1

I have a dataset where respondents could select multiple responses for the same question, one describing their nationality. Most only selected one category, whereas some selected multiple (including a free text entry which I will report the entries to separately). I want to know how to honour people who have selected multiple responses without distorting the rest of the data

Effectively, all I want to do is get basic demographics from this (n, mean, sd, etc.), so I am okay with the sum count of different nationality groups within my sample exceeding the number of participants (unless there is some reason this is a bad idea that I haven't thought of, in which case please say). I ran my columns through as.numeric(), which responded that some values were coerced to NAs (those with multiple responses)- I know how to fix this error with e.g. gsub(",", "") but not in a meaningful way that preserves these people's answers. I saw a couple of solutions to this question here, but I'm still an R beginner so I'm unsure what the best route is.

I would be interested in any solutions wherein I can count those who selected multiple answers to this question as their own group, as well as within their original categories. e.g. One table with English: 5, Welsh: 3, Scottish: 2, Northern Irish: 1, British: 4, Other: 0; One table with English: 3, Welsh: 1, Scottish: 1, Northern Irish: 1, British: 3, Other: 0, Multiple selected: 2.

Dummy data is as follows:

Nationality <- c(1, "1,2,3,5", 2, "1,2,5", 1, 1, 3, 5, 5, 4)

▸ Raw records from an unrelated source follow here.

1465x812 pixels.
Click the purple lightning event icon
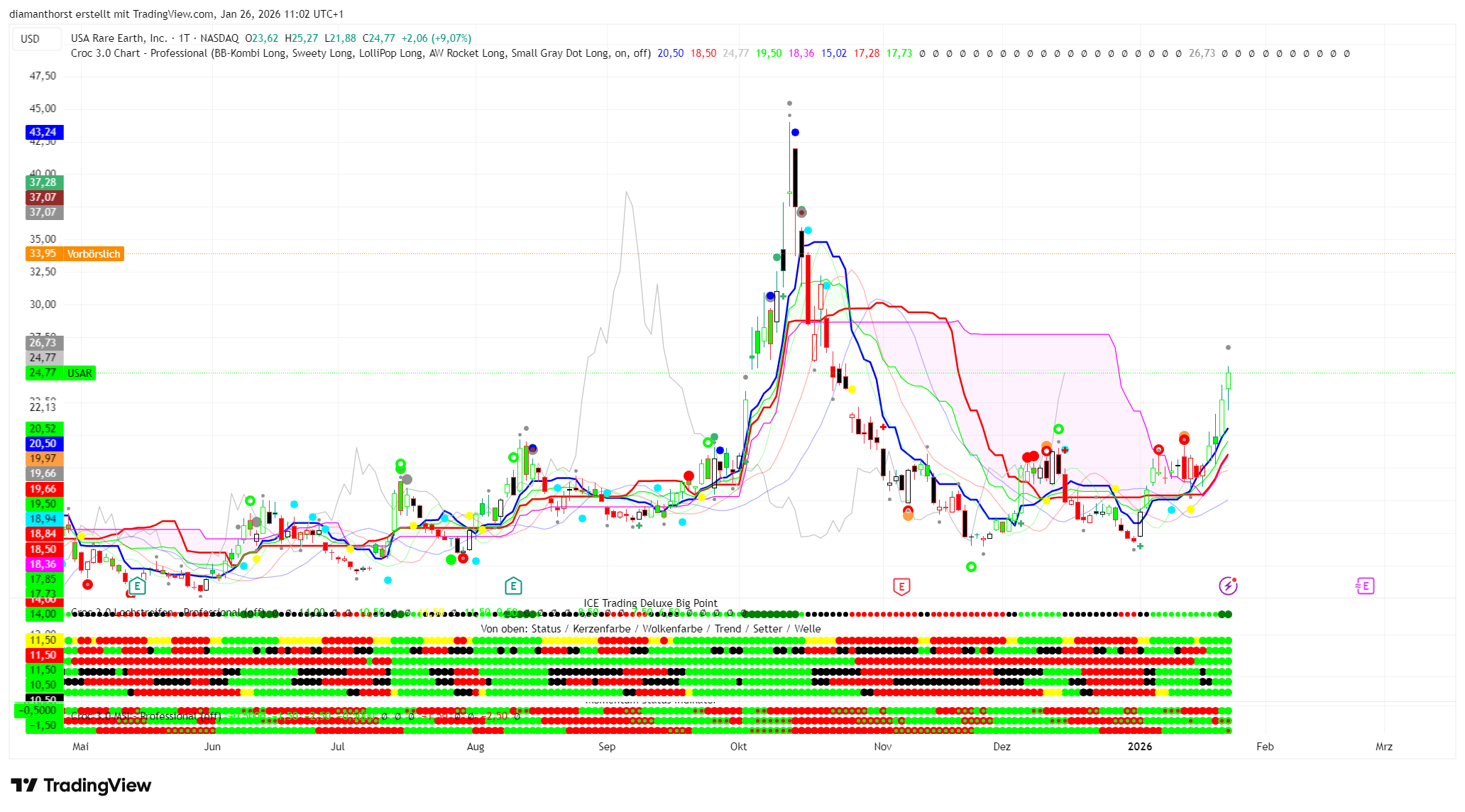(1228, 586)
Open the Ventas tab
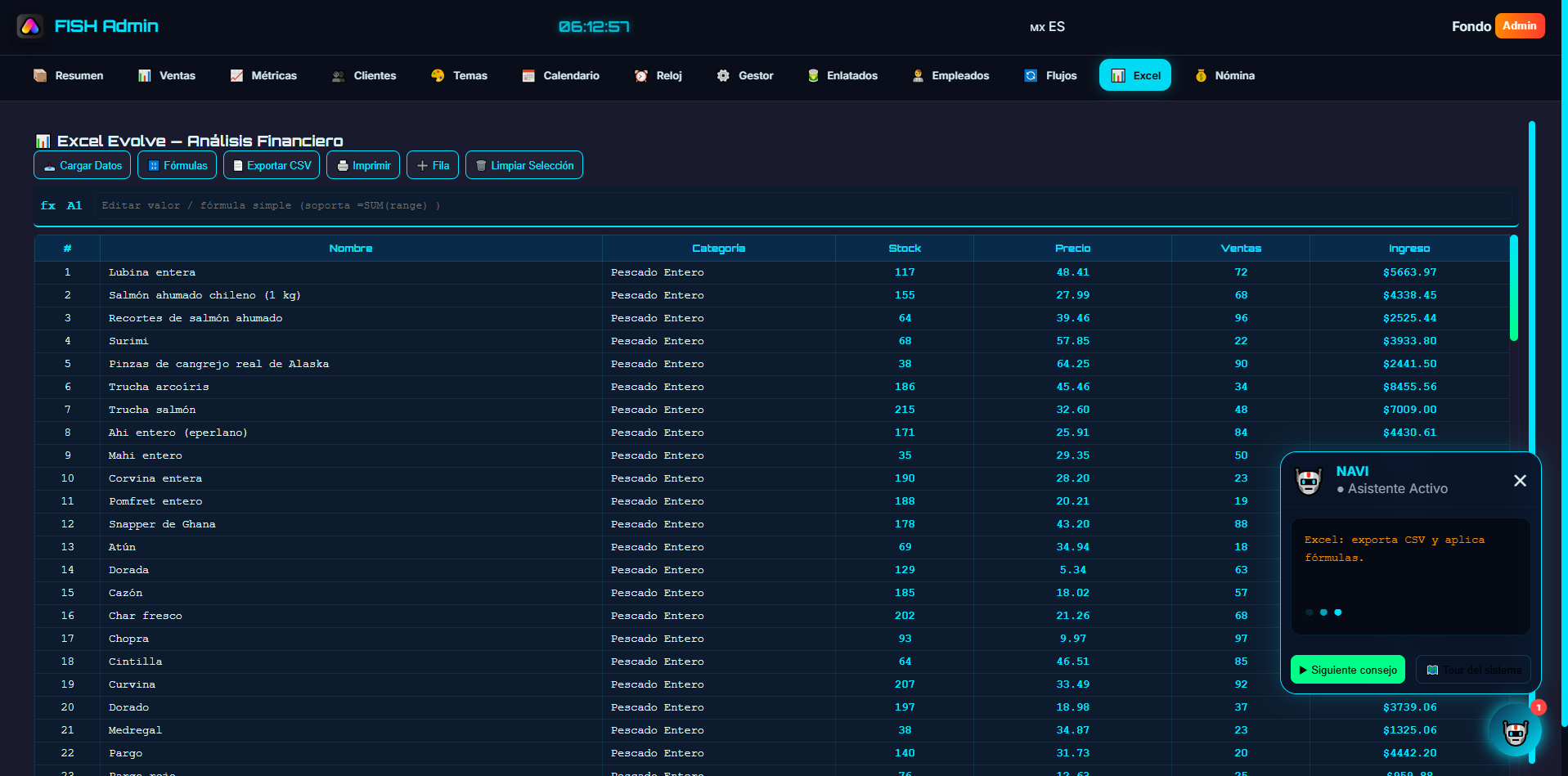 pyautogui.click(x=167, y=75)
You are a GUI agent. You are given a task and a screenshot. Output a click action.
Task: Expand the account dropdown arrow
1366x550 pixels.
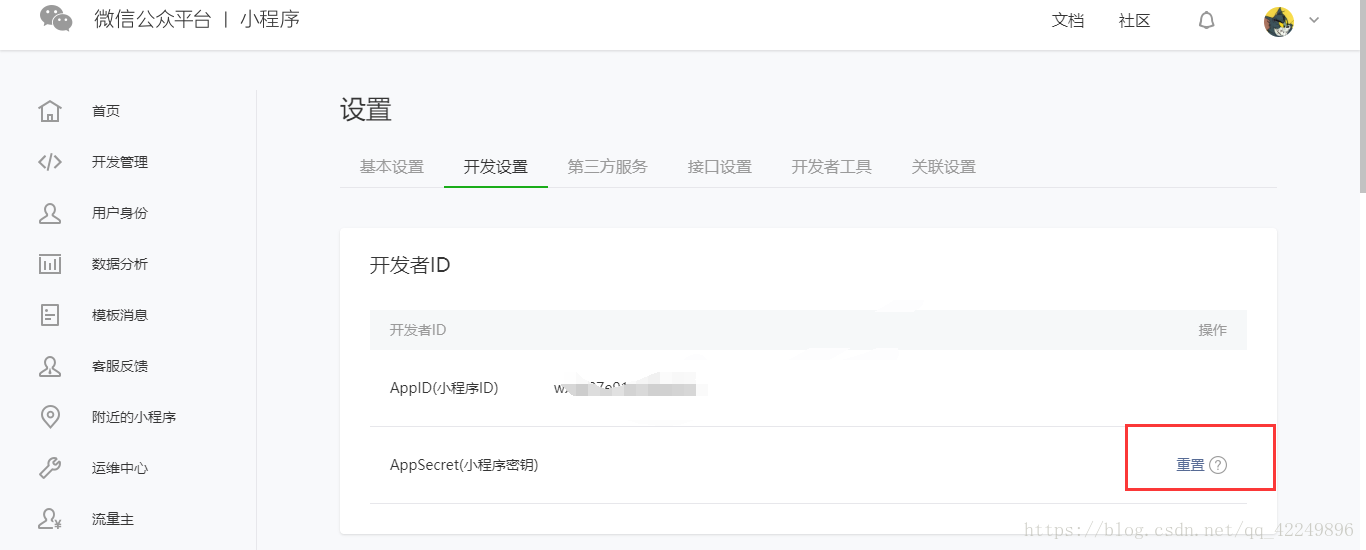click(x=1314, y=20)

I also later re-code the numeric values to display the choice text, as below:

df <- df %>%
  mutate(Nationality = recode(Nationality, 
                            '1' = 'English', 
                            '2' = 'Welsh',
                            '3' = 'Scottish',
                            '4' = 'Northern Irish',
                            '5' = 'British',
                            '6' = 'Other'))

Here's the code I will run it through to get demographic statistics:

df %>%
  group_by(Nationality) %>%
  summarise(n = n()) %>%
  mutate(Percentage = round(100*(n / sum(n)), 2))

I tried converting the relevant columns of my data set to numeric (including the column for nationality)

df <- df %>% mutate(across(c(1, 2, 4, 5, 7, 13:57), as.numeric))

Which, as predicted, returned the 'Warning: NAs introduced by coercion'. I've thought about extracting the column and using the solutions in the post I linked but haven't had any luck.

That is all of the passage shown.